In 1956, Kasik (described as a "conservative Republican") served as an Eisenhower delegate to the 1956 Republican National Convention. He ran for the Republican nomination for the 4th Wisconsin State Senate district, losing narrowly (8803 to 8903) to eventual winner Kirby Hendee in a three-way primary race in which he carried the rest of the district, but lost by a hefty margin in Hendee's home village of Shorewood. Kasik was succeeded by fellow Republican Jerris Leonard.

== After the Assembly ==
At a 1957 Milwaukee County Republican meeting, Kasik referred to the state's United States senators Alexander Wiley and Joe McCarthy (themselves both Republicans) as "the senior [and] the junior windbags from Wisconsin".

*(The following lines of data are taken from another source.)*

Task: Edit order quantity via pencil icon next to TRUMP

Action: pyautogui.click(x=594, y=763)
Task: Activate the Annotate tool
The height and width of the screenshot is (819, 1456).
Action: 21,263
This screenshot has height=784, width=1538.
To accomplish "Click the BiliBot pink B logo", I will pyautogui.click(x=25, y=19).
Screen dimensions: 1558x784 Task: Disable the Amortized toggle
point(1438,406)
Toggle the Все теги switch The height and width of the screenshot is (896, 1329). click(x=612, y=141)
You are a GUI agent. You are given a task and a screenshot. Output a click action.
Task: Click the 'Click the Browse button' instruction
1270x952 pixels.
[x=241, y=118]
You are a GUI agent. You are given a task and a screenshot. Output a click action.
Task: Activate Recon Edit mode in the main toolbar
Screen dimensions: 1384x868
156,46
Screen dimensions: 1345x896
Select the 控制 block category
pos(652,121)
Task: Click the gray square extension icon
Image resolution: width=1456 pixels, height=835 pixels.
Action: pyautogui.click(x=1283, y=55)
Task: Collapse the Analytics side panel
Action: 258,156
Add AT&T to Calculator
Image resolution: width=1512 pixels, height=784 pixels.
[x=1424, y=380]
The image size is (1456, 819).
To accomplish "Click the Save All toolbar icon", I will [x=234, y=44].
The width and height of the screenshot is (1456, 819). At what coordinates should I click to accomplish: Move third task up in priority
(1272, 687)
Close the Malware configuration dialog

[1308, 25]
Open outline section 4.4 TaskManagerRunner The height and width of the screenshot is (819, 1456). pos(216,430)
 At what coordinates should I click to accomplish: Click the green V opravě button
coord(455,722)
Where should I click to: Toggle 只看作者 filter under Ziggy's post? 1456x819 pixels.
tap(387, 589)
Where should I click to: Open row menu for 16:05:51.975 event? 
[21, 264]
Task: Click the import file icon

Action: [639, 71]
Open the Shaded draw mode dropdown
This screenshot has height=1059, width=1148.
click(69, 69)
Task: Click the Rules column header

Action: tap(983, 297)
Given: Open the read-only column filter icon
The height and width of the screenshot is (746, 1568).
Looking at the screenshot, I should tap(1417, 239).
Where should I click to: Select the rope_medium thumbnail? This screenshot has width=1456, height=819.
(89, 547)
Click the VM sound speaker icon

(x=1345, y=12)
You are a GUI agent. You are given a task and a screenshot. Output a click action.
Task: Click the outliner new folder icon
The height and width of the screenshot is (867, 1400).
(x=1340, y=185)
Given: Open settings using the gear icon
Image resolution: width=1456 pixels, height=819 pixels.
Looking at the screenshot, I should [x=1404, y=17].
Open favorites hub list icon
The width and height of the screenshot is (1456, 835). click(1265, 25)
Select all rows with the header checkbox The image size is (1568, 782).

In 1964, Kasik (now living in Mequon and working as an insurance agent) was one of three challengers to incumbent State Representative (and Assistant Majority Leader) J. Curtis McKay of Ozaukee County (a Goldwater supporter) in the Republican primary, coming in second with 1495 to McKay's 2317; McKay went on to win re-election in the general election, although the Goldwater candidacy was generally considered a disaster for the Republican Party statewide.

In 1979, Kasik was again a candidate for a Republican assembly nomination, but his candidacy was clouded by allegations that he had borrowed excessively from his mother's estate; he came in a distant third, with less than one-fourth the votes of eventual victor Betty Jo Nelsen.